Philip NORMAN: Changing Lanes

From Resound, 9:05 pm on 17 November 2017

This audio is not downloadable due to copyright restrictions.

Diedre Irons (piano). Recorded by RNZ Concert, 6 March 2005.

Composer Philip Norman

Composer Philip Norman Photo: Gareth Watkins/Wallace Arts Trust/Lilburn Trust

Composer, conductor, author, speaker, educator and publisher Philip Norman has been entertaining New Zealand audiences for forty-five years. His output of over 250 compositions ranges from orchestral, chamber music and opera, through secular and sacred choral and vocal works, to musicals with playwright Roger Hall (including Love Off the Shelf and Footrot Flats – still New Zealand’s best selling musical) and ballets for the Royal New Zealand Ballet such as the highly successful Peter Pan. Philip holds a PhD in musicology, and is the award-winning author of Douglas Lilburn: His Life and Music and the compiler and publisher of John Ritchie at Ninety: a festschrift.
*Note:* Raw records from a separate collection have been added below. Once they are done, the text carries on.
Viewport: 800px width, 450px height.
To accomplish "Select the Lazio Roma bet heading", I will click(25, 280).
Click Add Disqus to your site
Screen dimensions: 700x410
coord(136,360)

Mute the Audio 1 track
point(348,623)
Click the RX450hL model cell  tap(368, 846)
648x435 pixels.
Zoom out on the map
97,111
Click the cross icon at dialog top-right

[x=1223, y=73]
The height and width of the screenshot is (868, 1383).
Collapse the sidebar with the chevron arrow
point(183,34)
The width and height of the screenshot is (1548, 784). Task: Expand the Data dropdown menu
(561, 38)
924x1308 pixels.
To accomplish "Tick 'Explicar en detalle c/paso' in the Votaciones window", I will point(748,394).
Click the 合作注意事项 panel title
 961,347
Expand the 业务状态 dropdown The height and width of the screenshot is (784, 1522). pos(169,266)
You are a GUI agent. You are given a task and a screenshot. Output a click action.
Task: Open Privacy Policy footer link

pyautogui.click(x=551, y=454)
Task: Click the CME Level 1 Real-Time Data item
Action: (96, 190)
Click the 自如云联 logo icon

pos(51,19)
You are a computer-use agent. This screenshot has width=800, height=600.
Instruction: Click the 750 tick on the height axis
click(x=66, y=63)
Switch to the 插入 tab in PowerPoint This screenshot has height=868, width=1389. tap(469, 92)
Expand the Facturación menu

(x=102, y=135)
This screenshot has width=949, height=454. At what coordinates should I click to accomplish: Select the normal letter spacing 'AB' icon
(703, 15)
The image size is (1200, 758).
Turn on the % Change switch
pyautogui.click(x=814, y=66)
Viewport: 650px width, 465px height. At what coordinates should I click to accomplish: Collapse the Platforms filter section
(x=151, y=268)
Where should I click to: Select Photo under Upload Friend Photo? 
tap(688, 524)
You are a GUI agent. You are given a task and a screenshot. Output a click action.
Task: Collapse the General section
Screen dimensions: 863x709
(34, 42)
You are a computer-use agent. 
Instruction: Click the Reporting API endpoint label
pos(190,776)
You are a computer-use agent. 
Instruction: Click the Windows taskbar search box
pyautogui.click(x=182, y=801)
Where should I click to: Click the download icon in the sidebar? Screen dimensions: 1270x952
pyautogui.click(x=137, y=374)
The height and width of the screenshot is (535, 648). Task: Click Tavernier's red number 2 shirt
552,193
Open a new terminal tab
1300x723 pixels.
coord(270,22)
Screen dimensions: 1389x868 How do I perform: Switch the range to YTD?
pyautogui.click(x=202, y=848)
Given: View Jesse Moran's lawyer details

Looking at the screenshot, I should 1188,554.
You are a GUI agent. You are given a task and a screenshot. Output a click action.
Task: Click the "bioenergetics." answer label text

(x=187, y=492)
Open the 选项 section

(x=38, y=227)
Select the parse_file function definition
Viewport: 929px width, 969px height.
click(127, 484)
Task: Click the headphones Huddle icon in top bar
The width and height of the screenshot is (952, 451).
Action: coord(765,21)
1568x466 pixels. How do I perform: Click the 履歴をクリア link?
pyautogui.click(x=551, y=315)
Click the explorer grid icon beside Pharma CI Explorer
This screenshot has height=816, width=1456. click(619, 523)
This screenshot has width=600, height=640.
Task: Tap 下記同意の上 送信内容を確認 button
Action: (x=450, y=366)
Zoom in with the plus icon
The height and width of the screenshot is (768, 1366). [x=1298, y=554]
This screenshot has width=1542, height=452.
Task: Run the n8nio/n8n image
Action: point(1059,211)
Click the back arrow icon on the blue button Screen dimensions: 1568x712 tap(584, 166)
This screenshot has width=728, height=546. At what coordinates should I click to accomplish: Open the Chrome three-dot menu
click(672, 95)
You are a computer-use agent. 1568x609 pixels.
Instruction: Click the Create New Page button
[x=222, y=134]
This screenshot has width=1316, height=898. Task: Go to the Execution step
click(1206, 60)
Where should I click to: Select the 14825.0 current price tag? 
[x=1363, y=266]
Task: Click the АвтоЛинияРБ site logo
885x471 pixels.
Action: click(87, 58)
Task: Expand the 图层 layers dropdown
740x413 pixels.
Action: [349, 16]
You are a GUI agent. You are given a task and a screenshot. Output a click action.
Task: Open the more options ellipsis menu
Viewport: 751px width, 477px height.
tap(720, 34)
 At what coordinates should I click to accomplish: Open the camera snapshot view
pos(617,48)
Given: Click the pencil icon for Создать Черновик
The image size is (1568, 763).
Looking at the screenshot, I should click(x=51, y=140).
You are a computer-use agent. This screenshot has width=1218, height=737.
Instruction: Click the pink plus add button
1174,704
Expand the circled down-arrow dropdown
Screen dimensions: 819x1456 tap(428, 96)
He was invested as a Companion of the New Zealand Order of Merit for services to music and music theatre in 2015.

About 'Changing Lanes', for piano, Philip writes: ‘Terror is teaching your son to drive in rush hour traffic and realising a change of lanes is necessary. Panic is furtive glances behind, ears alert for squealing brakes, body braced for the crunch of metal on metal, urge to scream suppressed for fear of spooking your young charge. Relief is the realisation you have crossed the line, car unrumpled, bodies unscathed. Exhilaration is moving once again with clear space ahead. None of this has anything to do with my composition of Changing Lanes but it is where the title came from. Change is one of life’s hardest manoeuvres, yet often it is the anticipation that brings the greatest challenge. In this piece, my indecision was which lane to drive down stylistically. In the end, my answer was a question: why keep to one style? Why not make a feature of transition? The work was composed especially for Diedre Irons, a dearly departed neighbour of three years in Christchurch before she changed lanes for a warmer Wellington. Funding for the composition was from Creative New Zealand.’

Kenneth Young introduces Changing Lanes by Philip Norman.